- _SET EXERCISE_:
Rewrite the entire listing below, substituting "desktop automation agent" for every occurrence of "computer-use agent" and leaving all other text unchanged.

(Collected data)
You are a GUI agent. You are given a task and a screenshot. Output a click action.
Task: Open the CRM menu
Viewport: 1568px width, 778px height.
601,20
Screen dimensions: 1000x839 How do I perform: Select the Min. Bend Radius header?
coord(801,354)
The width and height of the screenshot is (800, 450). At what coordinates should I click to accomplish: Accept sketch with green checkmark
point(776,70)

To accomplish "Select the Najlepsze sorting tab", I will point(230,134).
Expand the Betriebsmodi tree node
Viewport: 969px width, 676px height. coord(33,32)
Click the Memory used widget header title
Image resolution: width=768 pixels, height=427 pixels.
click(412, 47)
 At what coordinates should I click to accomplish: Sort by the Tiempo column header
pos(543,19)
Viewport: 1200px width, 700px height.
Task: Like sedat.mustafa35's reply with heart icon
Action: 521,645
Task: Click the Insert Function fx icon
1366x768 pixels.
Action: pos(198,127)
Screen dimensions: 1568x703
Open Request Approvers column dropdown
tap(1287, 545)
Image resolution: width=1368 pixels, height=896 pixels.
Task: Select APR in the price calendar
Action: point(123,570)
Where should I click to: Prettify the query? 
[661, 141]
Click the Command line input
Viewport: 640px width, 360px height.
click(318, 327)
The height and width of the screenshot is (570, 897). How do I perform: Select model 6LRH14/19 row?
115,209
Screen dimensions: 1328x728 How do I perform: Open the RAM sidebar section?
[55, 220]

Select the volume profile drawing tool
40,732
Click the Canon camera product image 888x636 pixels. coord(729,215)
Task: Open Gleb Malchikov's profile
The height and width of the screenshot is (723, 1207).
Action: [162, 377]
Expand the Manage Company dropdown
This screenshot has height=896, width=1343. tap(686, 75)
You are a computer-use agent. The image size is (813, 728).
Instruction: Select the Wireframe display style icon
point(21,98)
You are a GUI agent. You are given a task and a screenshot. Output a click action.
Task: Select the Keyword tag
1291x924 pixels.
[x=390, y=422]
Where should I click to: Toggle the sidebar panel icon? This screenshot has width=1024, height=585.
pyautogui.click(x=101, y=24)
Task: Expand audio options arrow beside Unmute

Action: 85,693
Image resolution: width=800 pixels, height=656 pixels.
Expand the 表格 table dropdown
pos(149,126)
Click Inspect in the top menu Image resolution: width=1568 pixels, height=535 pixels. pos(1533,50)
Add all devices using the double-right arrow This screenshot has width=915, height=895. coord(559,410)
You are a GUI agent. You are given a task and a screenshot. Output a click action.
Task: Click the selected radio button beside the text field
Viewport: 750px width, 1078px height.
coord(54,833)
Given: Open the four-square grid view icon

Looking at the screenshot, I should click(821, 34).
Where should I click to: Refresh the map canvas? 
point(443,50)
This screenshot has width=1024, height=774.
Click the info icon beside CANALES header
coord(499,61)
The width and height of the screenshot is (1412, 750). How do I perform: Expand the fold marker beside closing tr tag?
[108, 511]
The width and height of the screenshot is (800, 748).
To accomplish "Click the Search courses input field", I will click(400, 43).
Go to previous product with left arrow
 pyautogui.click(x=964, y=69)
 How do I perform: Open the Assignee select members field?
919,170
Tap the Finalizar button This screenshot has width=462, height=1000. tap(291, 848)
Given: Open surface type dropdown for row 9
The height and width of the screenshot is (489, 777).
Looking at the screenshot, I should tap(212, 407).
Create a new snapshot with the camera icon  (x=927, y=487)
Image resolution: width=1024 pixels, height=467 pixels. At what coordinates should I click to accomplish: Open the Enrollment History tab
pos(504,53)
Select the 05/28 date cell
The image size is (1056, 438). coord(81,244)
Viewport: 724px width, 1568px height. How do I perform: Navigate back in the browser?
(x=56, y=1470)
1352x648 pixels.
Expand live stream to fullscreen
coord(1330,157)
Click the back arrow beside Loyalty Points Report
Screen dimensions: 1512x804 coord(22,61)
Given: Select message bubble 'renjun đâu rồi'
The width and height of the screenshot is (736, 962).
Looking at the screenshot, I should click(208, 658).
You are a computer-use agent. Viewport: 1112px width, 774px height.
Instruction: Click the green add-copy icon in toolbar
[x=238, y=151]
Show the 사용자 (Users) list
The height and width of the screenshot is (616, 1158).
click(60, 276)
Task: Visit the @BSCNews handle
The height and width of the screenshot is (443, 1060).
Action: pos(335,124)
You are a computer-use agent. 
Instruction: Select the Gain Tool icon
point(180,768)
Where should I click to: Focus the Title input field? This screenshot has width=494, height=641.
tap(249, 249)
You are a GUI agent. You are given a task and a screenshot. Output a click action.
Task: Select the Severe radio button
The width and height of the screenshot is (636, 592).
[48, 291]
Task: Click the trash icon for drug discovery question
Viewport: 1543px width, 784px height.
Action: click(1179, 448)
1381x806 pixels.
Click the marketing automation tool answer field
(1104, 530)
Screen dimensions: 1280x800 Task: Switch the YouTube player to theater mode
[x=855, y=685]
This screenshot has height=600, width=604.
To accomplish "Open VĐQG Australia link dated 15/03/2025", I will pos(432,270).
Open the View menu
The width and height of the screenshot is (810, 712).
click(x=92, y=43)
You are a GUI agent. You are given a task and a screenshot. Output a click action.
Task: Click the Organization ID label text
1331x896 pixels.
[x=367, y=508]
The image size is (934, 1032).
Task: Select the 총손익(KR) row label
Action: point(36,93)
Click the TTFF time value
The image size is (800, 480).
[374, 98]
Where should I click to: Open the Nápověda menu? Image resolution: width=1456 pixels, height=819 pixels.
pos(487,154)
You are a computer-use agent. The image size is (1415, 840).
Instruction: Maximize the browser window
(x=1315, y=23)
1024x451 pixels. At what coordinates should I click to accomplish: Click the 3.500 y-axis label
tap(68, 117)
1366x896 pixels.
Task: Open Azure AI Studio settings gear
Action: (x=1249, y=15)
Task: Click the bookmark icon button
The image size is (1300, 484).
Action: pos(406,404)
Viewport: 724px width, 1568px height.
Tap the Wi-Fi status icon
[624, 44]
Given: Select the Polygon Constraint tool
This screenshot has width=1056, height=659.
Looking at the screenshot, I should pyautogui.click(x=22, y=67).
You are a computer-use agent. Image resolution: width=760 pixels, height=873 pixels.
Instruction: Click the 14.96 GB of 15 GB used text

- _THE RESPONSE_:
You are a GUI agent. You are given a task and a screenshot. Output a click action.
Task: Open the CRM menu
Viewport: 1568px width, 778px height.
601,20
Screen dimensions: 1000x839 How do I perform: Select the Min. Bend Radius header?
coord(801,354)
The width and height of the screenshot is (800, 450). At what coordinates should I click to accomplish: Accept sketch with green checkmark
point(776,70)

To accomplish "Select the Najlepsze sorting tab", I will point(230,134).
Expand the Betriebsmodi tree node
Viewport: 969px width, 676px height. coord(33,32)
Click the Memory used widget header title
Image resolution: width=768 pixels, height=427 pixels.
click(412, 47)
 At what coordinates should I click to accomplish: Sort by the Tiempo column header
pos(543,19)
Viewport: 1200px width, 700px height.
Task: Like sedat.mustafa35's reply with heart icon
Action: 521,645
Task: Click the Insert Function fx icon
1366x768 pixels.
Action: pos(198,127)
Screen dimensions: 1568x703
Open Request Approvers column dropdown
tap(1287, 545)
Image resolution: width=1368 pixels, height=896 pixels.
Task: Select APR in the price calendar
Action: point(123,570)
Where should I click to: Prettify the query? 
[661, 141]
Click the Command line input
Viewport: 640px width, 360px height.
click(318, 327)
The height and width of the screenshot is (570, 897). How do I perform: Select model 6LRH14/19 row?
115,209
Screen dimensions: 1328x728 How do I perform: Open the RAM sidebar section?
[55, 220]

Select the volume profile drawing tool
40,732
Click the Canon camera product image 888x636 pixels. coord(729,215)
Task: Open Gleb Malchikov's profile
The height and width of the screenshot is (723, 1207).
Action: [162, 377]
Expand the Manage Company dropdown
This screenshot has height=896, width=1343. tap(686, 75)
You are a desktop automation agent. The image size is (813, 728).
Instruction: Select the Wireframe display style icon
point(21,98)
You are a GUI agent. You are given a task and a screenshot. Output a click action.
Task: Select the Keyword tag
1291x924 pixels.
[x=390, y=422]
Where should I click to: Toggle the sidebar panel icon? This screenshot has width=1024, height=585.
pyautogui.click(x=101, y=24)
Task: Expand audio options arrow beside Unmute

Action: 85,693
Image resolution: width=800 pixels, height=656 pixels.
Expand the 表格 table dropdown
pos(149,126)
Click Inspect in the top menu Image resolution: width=1568 pixels, height=535 pixels. pos(1533,50)
Add all devices using the double-right arrow This screenshot has width=915, height=895. coord(559,410)
You are a GUI agent. You are given a task and a screenshot. Output a click action.
Task: Click the selected radio button beside the text field
Viewport: 750px width, 1078px height.
coord(54,833)
Given: Open the four-square grid view icon

Looking at the screenshot, I should click(821, 34).
Where should I click to: Refresh the map canvas? 
point(443,50)
This screenshot has width=1024, height=774.
Click the info icon beside CANALES header
coord(499,61)
The width and height of the screenshot is (1412, 750). How do I perform: Expand the fold marker beside closing tr tag?
[108, 511]
The width and height of the screenshot is (800, 748).
To accomplish "Click the Search courses input field", I will click(400, 43).
Go to previous product with left arrow
 pyautogui.click(x=964, y=69)
 How do I perform: Open the Assignee select members field?
919,170
Tap the Finalizar button This screenshot has width=462, height=1000. tap(291, 848)
Given: Open surface type dropdown for row 9
The height and width of the screenshot is (489, 777).
Looking at the screenshot, I should tap(212, 407).
Create a new snapshot with the camera icon  (x=927, y=487)
Image resolution: width=1024 pixels, height=467 pixels. At what coordinates should I click to accomplish: Open the Enrollment History tab
pos(504,53)
Select the 05/28 date cell
The image size is (1056, 438). coord(81,244)
Viewport: 724px width, 1568px height. How do I perform: Navigate back in the browser?
(x=56, y=1470)
1352x648 pixels.
Expand live stream to fullscreen
coord(1330,157)
Click the back arrow beside Loyalty Points Report
Screen dimensions: 1512x804 coord(22,61)
Given: Select message bubble 'renjun đâu rồi'
The width and height of the screenshot is (736, 962).
Looking at the screenshot, I should click(208, 658).
You are a desktop automation agent. Viewport: 1112px width, 774px height.
Instruction: Click the green add-copy icon in toolbar
[x=238, y=151]
Show the 사용자 (Users) list
The height and width of the screenshot is (616, 1158).
click(60, 276)
Task: Visit the @BSCNews handle
The height and width of the screenshot is (443, 1060).
Action: pos(335,124)
You are a desktop automation agent. 
Instruction: Select the Gain Tool icon
point(180,768)
Where should I click to: Focus the Title input field? This screenshot has width=494, height=641.
tap(249, 249)
You are a GUI agent. You are given a task and a screenshot. Output a click action.
Task: Select the Severe radio button
The width and height of the screenshot is (636, 592).
[48, 291]
Task: Click the trash icon for drug discovery question
Viewport: 1543px width, 784px height.
Action: click(1179, 448)
1381x806 pixels.
Click the marketing automation tool answer field
(1104, 530)
Screen dimensions: 1280x800 Task: Switch the YouTube player to theater mode
[x=855, y=685]
This screenshot has height=600, width=604.
To accomplish "Open VĐQG Australia link dated 15/03/2025", I will pos(432,270).
Open the View menu
The width and height of the screenshot is (810, 712).
click(x=92, y=43)
You are a GUI agent. You are given a task and a screenshot. Output a click action.
Task: Click the Organization ID label text
1331x896 pixels.
[x=367, y=508]
The image size is (934, 1032).
Task: Select the 총손익(KR) row label
Action: point(36,93)
Click the TTFF time value
The image size is (800, 480).
[374, 98]
Where should I click to: Open the Nápověda menu? Image resolution: width=1456 pixels, height=819 pixels.
pos(487,154)
You are a desktop automation agent. The image size is (1415, 840).
Instruction: Maximize the browser window
(x=1315, y=23)
1024x451 pixels. At what coordinates should I click to accomplish: Click the 3.500 y-axis label
tap(68, 117)
1366x896 pixels.
Task: Open Azure AI Studio settings gear
Action: (x=1249, y=15)
Task: Click the bookmark icon button
The image size is (1300, 484).
Action: pos(406,404)
Viewport: 724px width, 1568px height.
Tap the Wi-Fi status icon
[624, 44]
Given: Select the Polygon Constraint tool
This screenshot has width=1056, height=659.
Looking at the screenshot, I should pyautogui.click(x=22, y=67).
You are a desktop automation agent. Image resolution: width=760 pixels, height=873 pixels.
Instruction: Click the 14.96 GB of 15 GB used text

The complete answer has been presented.